Developer Gary Hassenflu outlined plans Monday for a 46-unit apartment complex at 155th Street and Pinehurst Drive in Basehor, to be financed with the help of federal low-income housing tax credits. Hassenflu aims to complete the estimated $6.8 million project by October 2013, according to a document submitted to the city Council.
Hassenflu came before the council Monday because of a request for a resolution supporting the development, which would be required for the project to qualify for low-income tax credits. Even if the council approves the resolution at its Feb. 27 meeting, the project will need to undergo a series of zoning and planning approvals that would take about three to four months to complete, planning director Mitch Pleak said.
Residents at the meeting asked Hassenflu how the project would affect traffic, crime and other issues.
Basehor resident Fred Farris said he was concerned that there would not be enough need among area residents to fill the complex, and it would end up drawing residents from deeper into the Kansas City area.

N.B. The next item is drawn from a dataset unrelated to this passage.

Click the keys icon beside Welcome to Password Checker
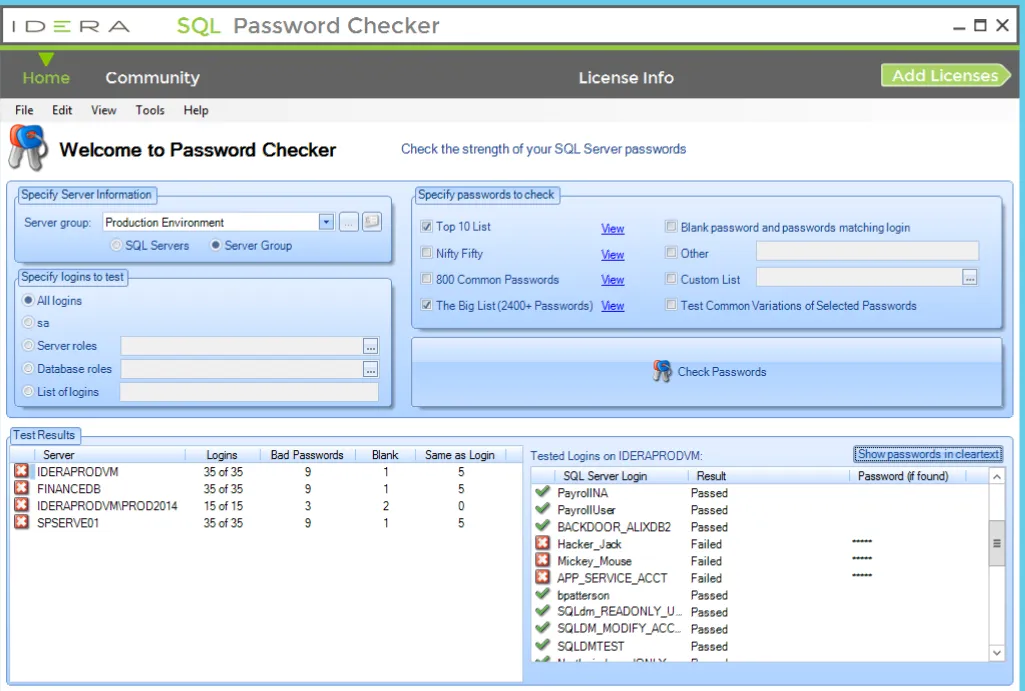This screenshot has width=1025, height=691. click(x=28, y=147)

“We know exactly where that need’s going to come from, and we’re going to be the ones that have to deal with it,” Farris said.
Hassenflu said his development company had selected Basehor as a potential site after studying areas ranging from western Wyandotte County to Tonganoxie, and a marketing study had suggested that there was a need for a low-income development in the area.
His company has built similar developments in Bonner Springs and other cities, he said, and the company screens potential tenants’ credit, employment, rent and mortgage histories among other factors.
The complex would be open to families making less than 50 percent of the median income in the Kansas City area, Hassenflu said, and rent would range between about $470 and $680 for its one-, two- and three-bedroom apartments.
He said typical tenants at his company’s complexes included young families, people recovering after foreclosures and senior citizens on fixed incomes.
“They’re the same people that are the salespeople at the stores you walk into at the Legends,” Hassenflu said. “They’re starting teachers. They’re starting firemen. They’re starting policemen.”
Councilwoman Iris Dysart said she’d received about 30 emails from residents concerned about the project, many of whom live in the Cedar Lake Estates subdivision just south of the proposed development.
Also at the work session Monday:
• Officials involved with the planned Country Place Senior Living assisted-living center, set to be built near Pinehurst Drive and 158th Street, appeared to ask the council for a reduction on sewer connection fees.
According to city ordinance, the fee for the 22-unit complex would be about $76,000, a $3,450 fee for each unit. But Angela Booth, an executive with the Country Place Living company, said an assisted-living center would be more similar to a school or hospital than an apartment complex or other multifamily home when it comes to sewer usage.
“This is a different animal,” Booth said.
The company is asking for a fee of about $15,000, based on projected sewer usage compared with a typical residence.
• City Clerk Corey Swisher gave a demonstration of a new online content-management system that city staff are constructing with help from city council member Travis Miles.
The system, which makes use of freely available open-source software, will cost a few hundred dollars per year to maintain, Swisher said. That's a savings of about $6,000 per year compared with the software the city currently uses to store documents such as agendas, minutes, ordinances and resolutions online. The software should also make such documents more easily accessible, he said.